In Defense of the Details

Presentation Zen has swept through the office, and we are all now working diligently on improving our slides. I'm a big fan of any concept that causes you to think more about your presentation, and the way to deliver content. However, I'm concerned that in focusing too much on this approach, we may miss a key concept: the audience's preferences for receiving content.

Consider: 1995ish. Our GM has a quarterly business review with his peers and the executive staff. In this meeting, they will review all aspects of the business (orders, ships, quality, plant performance, financials, hiring, expenses, etc.) In this environment we still refer to slides as "foils" and the deck is printed out onto transparencies before each business review meeting. Our assistant has mastered powerpoint, and puts all sorts of content onto those foils. She mixes charts and tables, and adds in every reference possible - often going to size 9-10 font to make the details fit. When completed, her decks have every piece of data you possibly could need for this review. Bind up the 40 foils, and you have the equivalent of a detailed briefing book. There isn't a piece of information you could ask about the business that can't be found in this deck.

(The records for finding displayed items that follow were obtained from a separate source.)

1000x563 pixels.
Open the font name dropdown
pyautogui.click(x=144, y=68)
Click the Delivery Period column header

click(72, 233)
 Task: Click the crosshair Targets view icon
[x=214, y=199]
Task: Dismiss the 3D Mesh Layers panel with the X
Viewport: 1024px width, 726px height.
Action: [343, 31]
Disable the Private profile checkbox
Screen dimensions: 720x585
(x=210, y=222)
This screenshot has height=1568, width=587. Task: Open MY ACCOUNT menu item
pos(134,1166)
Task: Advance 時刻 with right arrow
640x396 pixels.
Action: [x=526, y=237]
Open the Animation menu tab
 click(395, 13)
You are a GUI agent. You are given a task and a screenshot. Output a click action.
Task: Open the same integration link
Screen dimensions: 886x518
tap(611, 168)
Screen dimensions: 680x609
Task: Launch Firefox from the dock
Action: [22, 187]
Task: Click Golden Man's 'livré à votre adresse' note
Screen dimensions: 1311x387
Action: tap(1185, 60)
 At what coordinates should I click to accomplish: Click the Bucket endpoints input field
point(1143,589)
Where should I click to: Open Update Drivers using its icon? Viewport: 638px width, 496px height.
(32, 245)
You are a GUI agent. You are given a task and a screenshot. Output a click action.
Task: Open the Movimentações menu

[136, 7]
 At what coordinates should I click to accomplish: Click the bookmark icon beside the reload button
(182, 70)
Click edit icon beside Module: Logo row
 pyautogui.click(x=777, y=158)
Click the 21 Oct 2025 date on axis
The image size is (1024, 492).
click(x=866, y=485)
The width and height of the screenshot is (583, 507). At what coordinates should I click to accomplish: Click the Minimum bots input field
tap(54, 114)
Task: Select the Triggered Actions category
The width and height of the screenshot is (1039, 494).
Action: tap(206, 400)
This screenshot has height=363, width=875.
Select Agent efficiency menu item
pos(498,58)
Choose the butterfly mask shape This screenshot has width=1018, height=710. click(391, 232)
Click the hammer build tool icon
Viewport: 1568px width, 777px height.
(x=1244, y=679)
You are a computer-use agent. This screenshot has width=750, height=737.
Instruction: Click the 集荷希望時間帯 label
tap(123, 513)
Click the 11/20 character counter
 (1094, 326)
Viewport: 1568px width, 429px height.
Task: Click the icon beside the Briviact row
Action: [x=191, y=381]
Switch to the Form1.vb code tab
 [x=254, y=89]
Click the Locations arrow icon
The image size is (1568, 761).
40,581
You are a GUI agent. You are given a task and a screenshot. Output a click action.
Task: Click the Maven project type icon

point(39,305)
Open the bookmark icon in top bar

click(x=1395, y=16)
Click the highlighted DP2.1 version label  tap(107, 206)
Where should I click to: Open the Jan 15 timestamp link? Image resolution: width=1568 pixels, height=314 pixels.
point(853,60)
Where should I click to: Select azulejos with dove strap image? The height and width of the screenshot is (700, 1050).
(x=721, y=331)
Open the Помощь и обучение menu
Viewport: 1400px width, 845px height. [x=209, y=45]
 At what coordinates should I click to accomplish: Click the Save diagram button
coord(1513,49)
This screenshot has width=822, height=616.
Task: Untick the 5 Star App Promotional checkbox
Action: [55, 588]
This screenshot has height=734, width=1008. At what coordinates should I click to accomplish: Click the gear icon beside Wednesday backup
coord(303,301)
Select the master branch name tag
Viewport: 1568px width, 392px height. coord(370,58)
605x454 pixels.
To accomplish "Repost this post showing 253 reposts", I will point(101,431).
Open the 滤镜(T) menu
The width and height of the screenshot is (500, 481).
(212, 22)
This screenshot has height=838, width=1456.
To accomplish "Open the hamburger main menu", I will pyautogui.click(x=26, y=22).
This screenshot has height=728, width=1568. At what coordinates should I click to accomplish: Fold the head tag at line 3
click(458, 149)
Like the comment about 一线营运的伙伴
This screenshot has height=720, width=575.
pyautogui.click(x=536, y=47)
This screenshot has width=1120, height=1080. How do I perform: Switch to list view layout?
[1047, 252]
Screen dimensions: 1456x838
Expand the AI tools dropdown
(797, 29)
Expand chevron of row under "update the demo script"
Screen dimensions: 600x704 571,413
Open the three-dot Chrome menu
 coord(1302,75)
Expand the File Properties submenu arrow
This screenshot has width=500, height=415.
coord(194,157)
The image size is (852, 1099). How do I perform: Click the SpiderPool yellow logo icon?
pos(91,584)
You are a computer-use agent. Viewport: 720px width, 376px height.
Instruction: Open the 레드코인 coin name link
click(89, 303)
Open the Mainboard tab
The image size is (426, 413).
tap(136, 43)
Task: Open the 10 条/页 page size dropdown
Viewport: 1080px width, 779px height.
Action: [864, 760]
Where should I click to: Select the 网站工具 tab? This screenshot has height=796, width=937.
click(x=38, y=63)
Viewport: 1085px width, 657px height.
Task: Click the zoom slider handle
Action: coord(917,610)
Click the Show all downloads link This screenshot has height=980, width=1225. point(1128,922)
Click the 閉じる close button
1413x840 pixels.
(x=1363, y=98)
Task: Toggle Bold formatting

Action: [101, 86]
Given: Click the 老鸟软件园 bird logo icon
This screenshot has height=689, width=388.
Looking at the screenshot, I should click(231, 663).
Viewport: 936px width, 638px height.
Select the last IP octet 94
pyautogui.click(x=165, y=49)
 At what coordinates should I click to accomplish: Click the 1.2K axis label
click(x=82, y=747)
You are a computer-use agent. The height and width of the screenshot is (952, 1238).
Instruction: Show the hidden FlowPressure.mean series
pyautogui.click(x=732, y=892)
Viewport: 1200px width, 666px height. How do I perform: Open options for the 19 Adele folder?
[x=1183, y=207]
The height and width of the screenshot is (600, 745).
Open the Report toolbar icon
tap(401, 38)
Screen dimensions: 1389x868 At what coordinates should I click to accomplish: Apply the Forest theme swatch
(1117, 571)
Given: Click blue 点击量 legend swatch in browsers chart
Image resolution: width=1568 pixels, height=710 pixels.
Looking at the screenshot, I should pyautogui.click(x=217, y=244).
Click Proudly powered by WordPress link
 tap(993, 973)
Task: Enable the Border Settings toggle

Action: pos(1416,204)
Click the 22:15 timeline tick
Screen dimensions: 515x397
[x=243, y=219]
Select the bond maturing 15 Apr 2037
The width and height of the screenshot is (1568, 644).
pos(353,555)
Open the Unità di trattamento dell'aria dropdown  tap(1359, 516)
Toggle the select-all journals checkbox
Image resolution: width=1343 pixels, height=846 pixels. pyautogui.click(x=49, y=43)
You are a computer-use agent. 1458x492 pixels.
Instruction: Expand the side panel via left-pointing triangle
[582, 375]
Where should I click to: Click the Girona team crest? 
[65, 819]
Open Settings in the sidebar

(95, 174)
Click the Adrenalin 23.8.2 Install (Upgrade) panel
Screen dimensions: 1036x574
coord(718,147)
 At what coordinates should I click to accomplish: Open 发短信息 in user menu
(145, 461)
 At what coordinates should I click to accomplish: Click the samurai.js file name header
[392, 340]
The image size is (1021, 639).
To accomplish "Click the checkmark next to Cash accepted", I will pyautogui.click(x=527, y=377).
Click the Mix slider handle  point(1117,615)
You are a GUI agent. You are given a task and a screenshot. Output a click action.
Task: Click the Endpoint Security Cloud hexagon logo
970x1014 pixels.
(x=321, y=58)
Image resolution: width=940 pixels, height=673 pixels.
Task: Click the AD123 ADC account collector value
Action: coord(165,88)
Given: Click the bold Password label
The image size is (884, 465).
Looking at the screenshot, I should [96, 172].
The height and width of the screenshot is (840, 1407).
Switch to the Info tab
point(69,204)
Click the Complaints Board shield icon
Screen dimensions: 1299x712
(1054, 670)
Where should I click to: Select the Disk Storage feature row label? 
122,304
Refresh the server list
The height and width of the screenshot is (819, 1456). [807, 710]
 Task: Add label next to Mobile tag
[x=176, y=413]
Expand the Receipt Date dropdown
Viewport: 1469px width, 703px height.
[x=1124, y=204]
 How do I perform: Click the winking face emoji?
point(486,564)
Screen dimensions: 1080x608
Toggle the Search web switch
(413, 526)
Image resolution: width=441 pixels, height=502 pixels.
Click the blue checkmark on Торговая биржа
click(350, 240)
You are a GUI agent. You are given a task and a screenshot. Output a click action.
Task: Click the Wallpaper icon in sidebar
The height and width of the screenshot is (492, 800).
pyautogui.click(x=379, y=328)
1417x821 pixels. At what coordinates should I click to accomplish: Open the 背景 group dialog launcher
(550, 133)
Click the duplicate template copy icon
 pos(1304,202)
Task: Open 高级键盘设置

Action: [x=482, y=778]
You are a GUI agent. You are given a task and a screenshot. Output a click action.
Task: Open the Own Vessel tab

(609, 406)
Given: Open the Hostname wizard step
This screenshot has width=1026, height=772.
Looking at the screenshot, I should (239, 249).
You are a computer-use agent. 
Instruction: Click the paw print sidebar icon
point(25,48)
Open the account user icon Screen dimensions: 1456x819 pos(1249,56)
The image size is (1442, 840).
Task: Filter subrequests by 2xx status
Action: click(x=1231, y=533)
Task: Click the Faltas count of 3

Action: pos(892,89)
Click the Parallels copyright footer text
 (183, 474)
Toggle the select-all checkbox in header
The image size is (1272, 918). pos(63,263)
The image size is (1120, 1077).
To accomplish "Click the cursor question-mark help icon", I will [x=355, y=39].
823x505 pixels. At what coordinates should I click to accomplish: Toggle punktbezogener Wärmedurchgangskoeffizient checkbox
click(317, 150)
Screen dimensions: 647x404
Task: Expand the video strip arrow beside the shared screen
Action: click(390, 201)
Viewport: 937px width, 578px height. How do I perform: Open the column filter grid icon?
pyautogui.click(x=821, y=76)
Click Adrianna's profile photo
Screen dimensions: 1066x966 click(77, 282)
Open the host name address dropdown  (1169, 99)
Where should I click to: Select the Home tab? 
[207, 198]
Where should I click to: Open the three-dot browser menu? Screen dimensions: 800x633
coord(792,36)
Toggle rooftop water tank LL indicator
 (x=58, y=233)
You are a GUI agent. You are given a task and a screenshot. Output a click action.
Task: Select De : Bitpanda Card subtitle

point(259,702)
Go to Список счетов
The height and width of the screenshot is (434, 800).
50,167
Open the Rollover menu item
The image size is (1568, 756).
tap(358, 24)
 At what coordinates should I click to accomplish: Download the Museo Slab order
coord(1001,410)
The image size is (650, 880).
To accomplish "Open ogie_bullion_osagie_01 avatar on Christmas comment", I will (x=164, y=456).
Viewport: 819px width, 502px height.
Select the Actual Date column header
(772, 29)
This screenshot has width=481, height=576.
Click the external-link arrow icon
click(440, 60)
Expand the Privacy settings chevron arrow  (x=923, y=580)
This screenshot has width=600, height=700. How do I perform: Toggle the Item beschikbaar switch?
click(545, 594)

Viewed through the tenets of Presentation Zen, this sounds like a nightmare. 10 pt font! How can you get across your main point? Why wouldn't you put all of this into a separate document, and have the slides be more focused on the message you want to send? The answer is that our assistant knows the audience. She has worked for the GM for 10 years, and knows all of the players who attend the meeting. They are all engineers by training, with an eye for detail, and each wants to review the data in his own way. If we had gone in with eye catching graphics and only highlighted the numbers we wanted to show, the assumption would have been that either we didn't know what we were doing, or we were trying to hide something. Neither were the case, and neither was the message we wanted to give to executive management. Instead, we led with the data, made it available to each person as a handout, and then raised the key points as we arrived at each slide.

Looking back on those decks, I wouldn't say they stand out as well designed. However, they do stand out as well-suited to their audience. I'm all for good design, and personally would have preferred to have a deck with better graphics, and less detail. But I wasn't the target audience. The people in that meeting wanted details, and these decks with the detailed slides were just what they needed to see.

Keep in mind that sending the message is not the same as receiving the message. While I encourage you to think about your graphics and making your presentation memorable, you also need to stay focused on your audience. Who you are presenting to, and why? How can you meet their needs? How can you use your slides/foils/videos/what-have-you to amplify your message, and make sure the audience receives the message you intend to give? Great graphics are a tool to add in to your presentation kit - but graphics alone do not make for a great presentation. In the end, the most important thing is to get your points across to the audience, and to do that, you might just have to make some really detailed slides.


[Image from the amazing photostream of ~BostonBill~]

3 comments:

SydOracle said...

You don't give the size of the audience, or say what role the projected slides have in the task.
It almost sounds like a document review, rather than a presentation.

monshoo said...

It's interesting. For the individual content creator who really knows their stuff it's a great strategy for engaging presentations. A consideration is that there is a huge difference between a presentation for an audience external to your company than internal. Usually an internal preso is business driven and we want all the data! Externally we strive for thought leadership, wow-factor etc. The thing about the PZ look is that it really requires the speaker to know their stuff. So if you are creating for yourself than you are definitely in good shape. For me, as a marketer, it's hard to create a PZ deck for others, like a sales audience, and trust they can carry it without very deep training or graphics, etc. that speak to them.

Anonymous said...

to be fair, PZ suggested that you should have BOTH a visual slidedeck and a white paper with details. It's not that you should take out the details.